In 2019, Magistri et al[16] reported the results of robotic surgery in 15 cases of CE from 3 centers in Italy, including resection of the Spiegel’s lobe (as reported by Di Benedetto et al[23]), and other difficult segments. Consequently, we believe that the robot’s video imaging system, which provides a magnified high-definition three-dimensional visual field, can ensure full exposure of the deep space of the caudate lobe, segment VII, and segment VIII. With the advantages of simulating the flexibility of the human wrist, eliminating hand tremor, and providing continuous and stable traction, the robotic arm can assist in the fine separation of hydatid cyst from the hepatic vein and suturing of the hepatic vein hiatus, and reduce uncontrollable hemorrhage.

Radical hepatectomy for AE requires that the normal liver tissues should be more than 1 cm above the edge of the focus, so as to eliminate the active hyperplasia region of the focus. Laparoscopic and robotic hepatectomy for AE, however, has not been reported in the literature. In the present study, robotic right hepatectomy was successfully performed in 1 case of AE involving segment VII and segment VIII. The operation time was 225 min; the blood loss was 200 mL; the postoperative hospital stay was 9 d; and the Clavien-Dindo complication grade was grade I. As such, we believe that robotic hepatectomy is safe and feasible for AE partially confined to the hemiliver or hepatic segment.

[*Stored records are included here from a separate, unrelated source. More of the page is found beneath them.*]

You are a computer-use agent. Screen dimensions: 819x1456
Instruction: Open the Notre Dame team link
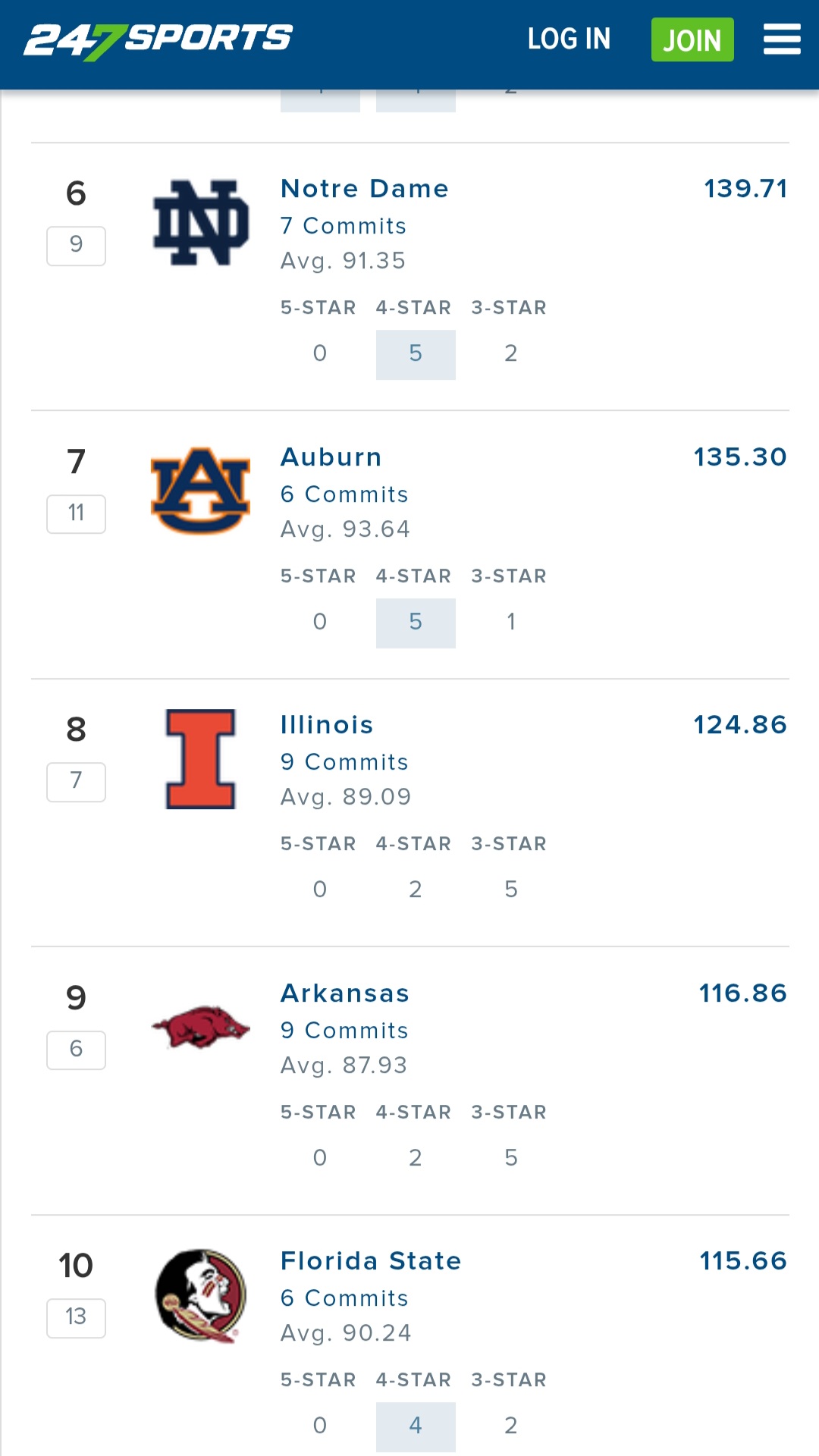(364, 188)
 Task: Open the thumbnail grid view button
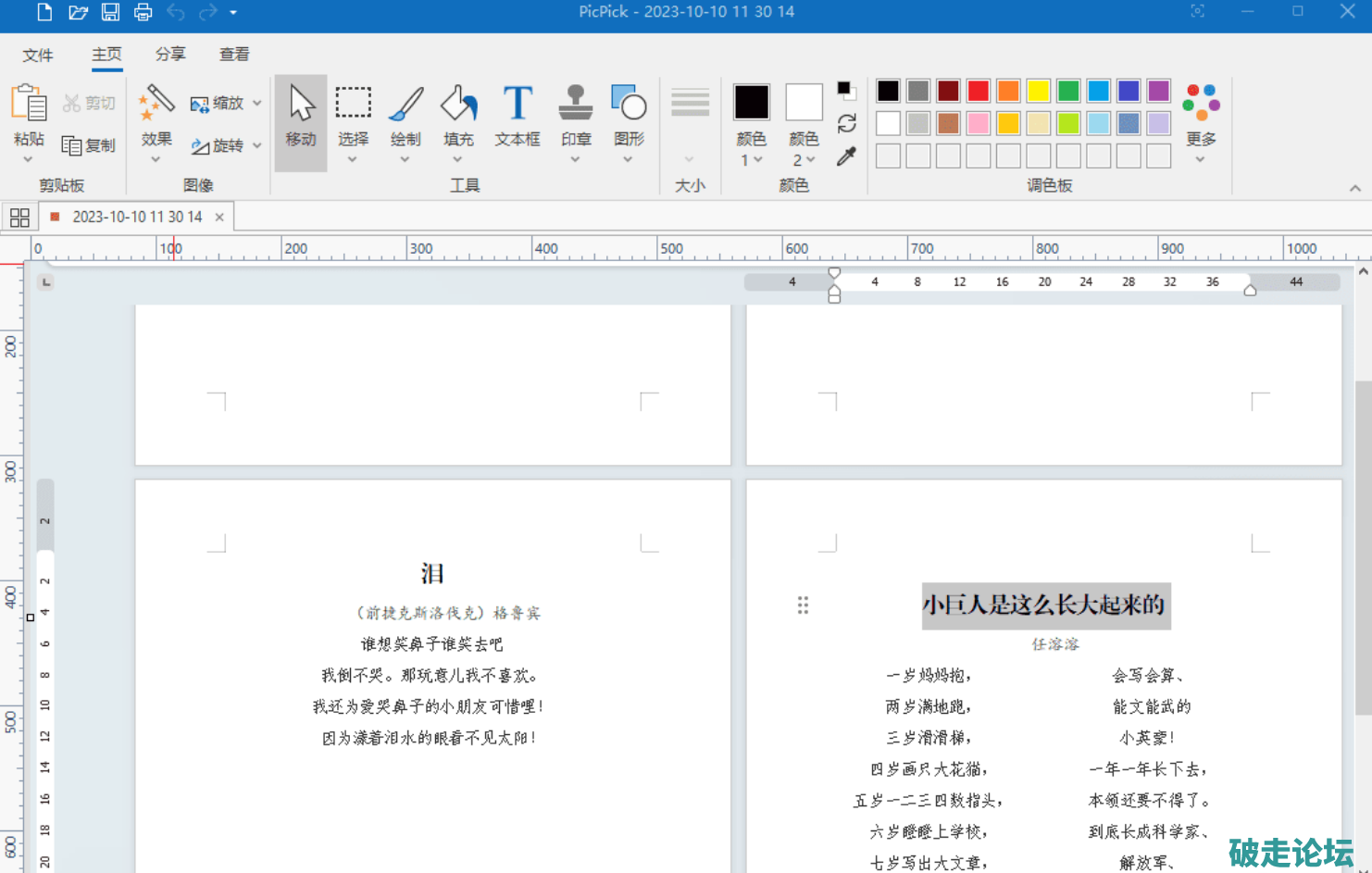pyautogui.click(x=19, y=218)
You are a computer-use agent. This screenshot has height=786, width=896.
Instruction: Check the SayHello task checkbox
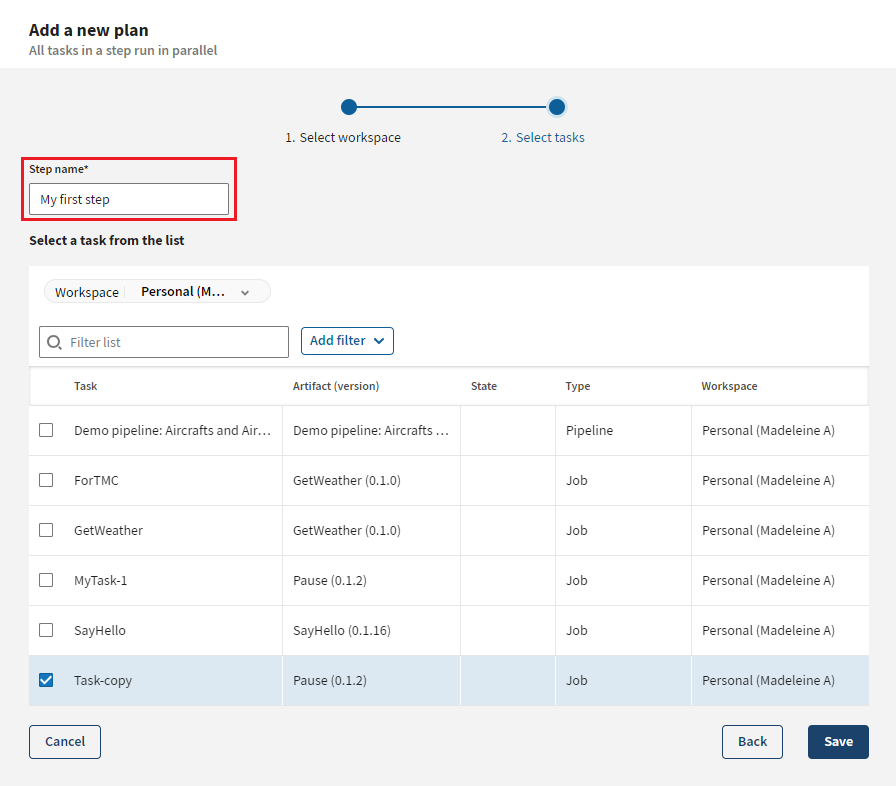point(46,630)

In summary, robotic radical surgery for cystic and selected alveolar echinococcosis in difficult liver lesions is safe and feasible.

ARTICLE HIGHLIGHTS

Research background

Radical resection is an important treatment method for hepatic echinococcosis. The posterosuperior segments of the liver remain the most challenging region for laparoscopic or robotic hepatectomy.

Research motivation

This study intended to retrospectively analyze the clinical data on robotic surgery for hepatic echinococcosis in difficult lesions from two centers in China and to explore the experience of performing robotic surgery for cystic and alveolar echinococcosis.

Research objectives

The aim of this study was to demonstrate the safety and preliminary experience of robotic radical resection of cystic and alveolar echinococcosis in posterosuperior liver segments.

Research methods

A retrospective analysis was conducted on the clinical data of patients with hepatic echinococcosis who underwent robotic surgery from September to December 2019.

Research results

All 5 patients successfully underwent robotic radical hepatectomy for hepatic echinococcosis, including total caudate lobectomy, hepatectomy of segment VII, total pericystectomy of segment VIII, and right hemihepatectomy, without conversion to laparotomy or perioperative deaths. The operation time was 225 min; the blood loss was 100 mL; and the postoperative hospital stay duration was 10 d. The Clavien-Dindo complication grade was grade I in 4 cases and grade II in 1 case. No recurrence of echinococcosis was found in any of the patients after 3 mo of follow-up.

Research conclusions

This study suggested that robotic radical surgery for cystic and selected alveolar echinococcosis in difficult liver lesions is safe and feasible.

Research perspectives

Robotic transabdominal approach can be an option for resection of cystic and selected alveolar echinococcosis located in the posterosuperior hepatic segments.